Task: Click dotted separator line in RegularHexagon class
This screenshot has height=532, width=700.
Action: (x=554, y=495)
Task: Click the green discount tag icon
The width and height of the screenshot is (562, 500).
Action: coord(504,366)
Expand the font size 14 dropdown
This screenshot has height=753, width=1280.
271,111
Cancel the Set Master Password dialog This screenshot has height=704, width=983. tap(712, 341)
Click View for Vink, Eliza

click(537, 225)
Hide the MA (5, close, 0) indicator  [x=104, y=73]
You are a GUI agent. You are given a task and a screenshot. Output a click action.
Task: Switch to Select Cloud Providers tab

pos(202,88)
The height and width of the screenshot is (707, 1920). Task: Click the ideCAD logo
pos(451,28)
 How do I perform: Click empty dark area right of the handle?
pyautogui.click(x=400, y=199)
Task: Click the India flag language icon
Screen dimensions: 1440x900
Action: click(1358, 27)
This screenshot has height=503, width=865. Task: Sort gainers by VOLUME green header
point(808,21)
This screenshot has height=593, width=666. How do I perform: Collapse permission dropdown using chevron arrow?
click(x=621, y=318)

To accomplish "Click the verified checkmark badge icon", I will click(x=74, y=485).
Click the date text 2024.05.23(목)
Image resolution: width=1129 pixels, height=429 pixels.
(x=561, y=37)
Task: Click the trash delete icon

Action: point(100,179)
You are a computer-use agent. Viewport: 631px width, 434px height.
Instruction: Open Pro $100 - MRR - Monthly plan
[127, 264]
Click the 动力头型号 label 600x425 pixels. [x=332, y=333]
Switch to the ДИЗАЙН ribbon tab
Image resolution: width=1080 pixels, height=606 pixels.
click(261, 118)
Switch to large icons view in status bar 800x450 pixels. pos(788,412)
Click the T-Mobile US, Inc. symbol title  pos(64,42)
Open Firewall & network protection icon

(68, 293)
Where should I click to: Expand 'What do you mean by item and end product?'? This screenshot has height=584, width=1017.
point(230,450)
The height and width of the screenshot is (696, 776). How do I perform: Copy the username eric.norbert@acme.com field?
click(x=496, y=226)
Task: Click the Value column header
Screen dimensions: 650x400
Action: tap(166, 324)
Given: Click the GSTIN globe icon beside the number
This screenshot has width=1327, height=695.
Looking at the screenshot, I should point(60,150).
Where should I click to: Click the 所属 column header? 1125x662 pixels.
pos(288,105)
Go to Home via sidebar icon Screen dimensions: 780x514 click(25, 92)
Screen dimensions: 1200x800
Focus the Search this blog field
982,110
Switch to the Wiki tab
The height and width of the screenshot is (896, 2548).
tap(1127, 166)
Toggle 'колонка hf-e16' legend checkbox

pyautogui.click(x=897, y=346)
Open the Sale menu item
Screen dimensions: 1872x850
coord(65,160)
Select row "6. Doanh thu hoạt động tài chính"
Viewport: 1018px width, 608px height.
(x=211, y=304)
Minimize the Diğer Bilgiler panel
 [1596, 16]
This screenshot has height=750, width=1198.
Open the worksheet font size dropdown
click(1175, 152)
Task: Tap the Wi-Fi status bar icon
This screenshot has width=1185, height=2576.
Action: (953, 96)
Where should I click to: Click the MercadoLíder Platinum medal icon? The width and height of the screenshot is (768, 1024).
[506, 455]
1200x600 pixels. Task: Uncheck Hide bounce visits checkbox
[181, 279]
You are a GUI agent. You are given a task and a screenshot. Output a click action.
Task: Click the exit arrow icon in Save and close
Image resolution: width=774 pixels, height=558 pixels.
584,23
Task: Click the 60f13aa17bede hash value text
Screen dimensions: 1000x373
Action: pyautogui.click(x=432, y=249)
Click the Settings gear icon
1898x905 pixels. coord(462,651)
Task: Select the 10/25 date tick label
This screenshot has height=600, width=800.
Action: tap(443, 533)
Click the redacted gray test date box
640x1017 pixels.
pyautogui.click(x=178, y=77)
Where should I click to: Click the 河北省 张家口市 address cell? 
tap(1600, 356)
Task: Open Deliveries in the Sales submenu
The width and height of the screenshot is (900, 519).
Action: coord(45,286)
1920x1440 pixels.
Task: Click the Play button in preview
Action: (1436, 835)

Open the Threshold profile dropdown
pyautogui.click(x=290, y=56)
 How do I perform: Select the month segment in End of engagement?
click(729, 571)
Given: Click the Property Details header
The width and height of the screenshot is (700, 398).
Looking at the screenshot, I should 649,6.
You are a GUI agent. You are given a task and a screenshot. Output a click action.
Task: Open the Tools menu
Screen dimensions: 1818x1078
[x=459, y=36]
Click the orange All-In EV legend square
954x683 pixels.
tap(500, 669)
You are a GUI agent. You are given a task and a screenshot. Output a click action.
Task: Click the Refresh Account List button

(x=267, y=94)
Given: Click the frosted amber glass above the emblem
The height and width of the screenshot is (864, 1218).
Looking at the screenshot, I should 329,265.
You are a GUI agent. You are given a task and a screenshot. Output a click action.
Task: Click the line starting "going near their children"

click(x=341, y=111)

WORK INSTRUCTIONS: Set down every record above exactly as given.

WRITTEN REPLY:
Task: Click dotted separator line in RegularHexagon class
This screenshot has height=532, width=700.
Action: (x=554, y=495)
Task: Click the green discount tag icon
The width and height of the screenshot is (562, 500).
Action: coord(504,366)
Expand the font size 14 dropdown
This screenshot has height=753, width=1280.
271,111
Cancel the Set Master Password dialog This screenshot has height=704, width=983. tap(712, 341)
Click View for Vink, Eliza

click(537, 225)
Hide the MA (5, close, 0) indicator  [x=104, y=73]
You are a GUI agent. You are given a task and a screenshot. Output a click action.
Task: Switch to Select Cloud Providers tab

pos(202,88)
The height and width of the screenshot is (707, 1920). Task: Click the ideCAD logo
pos(451,28)
 How do I perform: Click empty dark area right of the handle?
pyautogui.click(x=400, y=199)
Task: Click the India flag language icon
Screen dimensions: 1440x900
Action: click(1358, 27)
This screenshot has height=503, width=865. Task: Sort gainers by VOLUME green header
point(808,21)
This screenshot has height=593, width=666. How do I perform: Collapse permission dropdown using chevron arrow?
click(x=621, y=318)

To accomplish "Click the verified checkmark badge icon", I will click(x=74, y=485).
Click the date text 2024.05.23(목)
Image resolution: width=1129 pixels, height=429 pixels.
(x=561, y=37)
Task: Click the trash delete icon

Action: point(100,179)
You are a computer-use agent. Viewport: 631px width, 434px height.
Instruction: Open Pro $100 - MRR - Monthly plan
[127, 264]
Click the 动力头型号 label 600x425 pixels. [x=332, y=333]
Switch to the ДИЗАЙН ribbon tab
Image resolution: width=1080 pixels, height=606 pixels.
click(261, 118)
Switch to large icons view in status bar 800x450 pixels. pos(788,412)
Click the T-Mobile US, Inc. symbol title  pos(64,42)
Open Firewall & network protection icon

(68, 293)
Where should I click to: Expand 'What do you mean by item and end product?'? This screenshot has height=584, width=1017.
point(230,450)
The height and width of the screenshot is (696, 776). How do I perform: Copy the username eric.norbert@acme.com field?
click(x=496, y=226)
Task: Click the Value column header
Screen dimensions: 650x400
Action: tap(166, 324)
Given: Click the GSTIN globe icon beside the number
This screenshot has width=1327, height=695.
Looking at the screenshot, I should point(60,150).
Where should I click to: Click the 所属 column header? 1125x662 pixels.
pos(288,105)
Go to Home via sidebar icon Screen dimensions: 780x514 click(25, 92)
Screen dimensions: 1200x800
Focus the Search this blog field
982,110
Switch to the Wiki tab
The height and width of the screenshot is (896, 2548).
tap(1127, 166)
Toggle 'колонка hf-e16' legend checkbox

pyautogui.click(x=897, y=346)
Open the Sale menu item
Screen dimensions: 1872x850
coord(65,160)
Select row "6. Doanh thu hoạt động tài chính"
Viewport: 1018px width, 608px height.
(x=211, y=304)
Minimize the Diğer Bilgiler panel
 [1596, 16]
This screenshot has height=750, width=1198.
Open the worksheet font size dropdown
click(1175, 152)
Task: Tap the Wi-Fi status bar icon
This screenshot has width=1185, height=2576.
Action: (953, 96)
Where should I click to: Click the MercadoLíder Platinum medal icon? The width and height of the screenshot is (768, 1024).
[506, 455]
1200x600 pixels. Task: Uncheck Hide bounce visits checkbox
[181, 279]
You are a GUI agent. You are given a task and a screenshot. Output a click action.
Task: Click the exit arrow icon in Save and close
Image resolution: width=774 pixels, height=558 pixels.
584,23
Task: Click the 60f13aa17bede hash value text
Screen dimensions: 1000x373
Action: pyautogui.click(x=432, y=249)
Click the Settings gear icon
1898x905 pixels. coord(462,651)
Task: Select the 10/25 date tick label
This screenshot has height=600, width=800.
Action: tap(443, 533)
Click the redacted gray test date box
640x1017 pixels.
pyautogui.click(x=178, y=77)
Where should I click to: Click the 河北省 张家口市 address cell? 
tap(1600, 356)
Task: Open Deliveries in the Sales submenu
The width and height of the screenshot is (900, 519).
Action: coord(45,286)
1920x1440 pixels.
Task: Click the Play button in preview
Action: (1436, 835)

Open the Threshold profile dropdown
pyautogui.click(x=290, y=56)
 How do I perform: Select the month segment in End of engagement?
click(729, 571)
Given: Click the Property Details header
The width and height of the screenshot is (700, 398).
Looking at the screenshot, I should 649,6.
You are a GUI agent. You are given a task and a screenshot. Output a click action.
Task: Open the Tools menu
Screen dimensions: 1818x1078
[x=459, y=36]
Click the orange All-In EV legend square
954x683 pixels.
tap(500, 669)
You are a GUI agent. You are given a task and a screenshot. Output a click action.
Task: Click the Refresh Account List button

(x=267, y=94)
Given: Click the frosted amber glass above the emblem
The height and width of the screenshot is (864, 1218).
Looking at the screenshot, I should 329,265.
You are a GUI agent. You are given a task and a screenshot. Output a click action.
Task: Click the line starting "going near their children"

click(x=341, y=111)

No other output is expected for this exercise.